Amanda Blank (born Amanda Mallory McGrath; March 21, 1983) is an American singer, rapper and member of the performance art band Sweatheart based in Philadelphia.

Early life
Amanda Blank was born in Germantown, a neighborhood in northwest Philadelphia, Pennsylvania in 1983. Amanda and her older sisters were raised in a row house in Germantown by artist parents. Blank based her stage name on Strangers with Candy character, Jerri Blank, played by Amy Sedaris.

Career
She frequently collaborates with rapper Spank Rock, most notably on the track "Blow" on the mix CD Bmore Gutter Music and later "Bump" on the album YoYoYoYoYo, released in 2006. Her songs have appeared in HBO's Life Support and the CSI: NY episode  "Buzzkill". In 2007, she was featured on the official Eli Escobar and Doug Grayson remix for Britney Spears's hit single "Gimme More". In early 2008, Blank was described as being part of "a new crop of young, multicultural, female hip-hop acts in the wake of MIA causing a stir on the internet and in indie-label conference rooms." Blank's song "Supafreak" appeared in the movie Observe and Report in 2009. She was featured on the song "Loose" on the Spank Rock and Benny Blanco are Bangers & Cash EP, which appeared in the ABC show Castle episode "Lucky Stiff". Blank's song "Make It Take It" appeared in a commercial for McDonald's in 2010.

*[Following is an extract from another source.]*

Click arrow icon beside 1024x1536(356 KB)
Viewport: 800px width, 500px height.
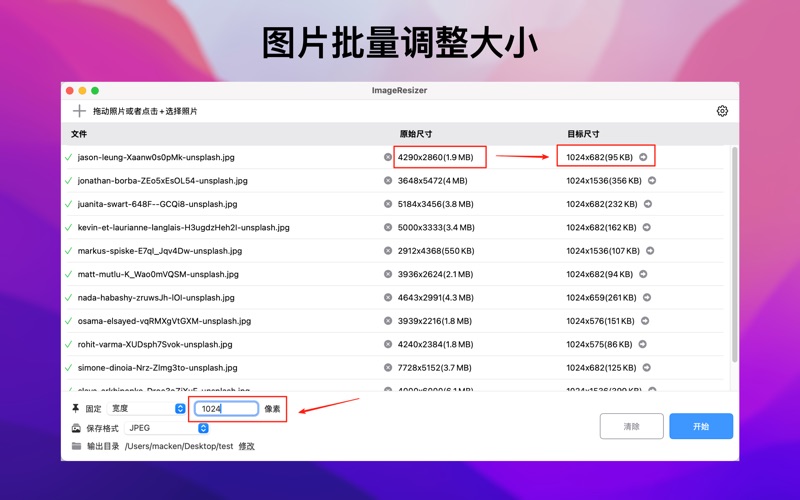(651, 181)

Blank signed to Downtown Records in 2007. Her first solo album, "I Love You", was produced by XXXChange of Spank Rock, Diplo, and Dave Sitek in August 2009, with her first single being "Might Like You Better". The album received a strongly negative review from Pitchfork, which described it as akin to "Lady Gaga minus the tunes, ambition, or sense of purpose." Others were more positive, with Billboard describing it as "guiltless fun, just like any proper quickie."

Amanda Blank has opened for Canadian electroclash musician Peaches, the Yeah Yeah Yeahs, and label mate Santigold.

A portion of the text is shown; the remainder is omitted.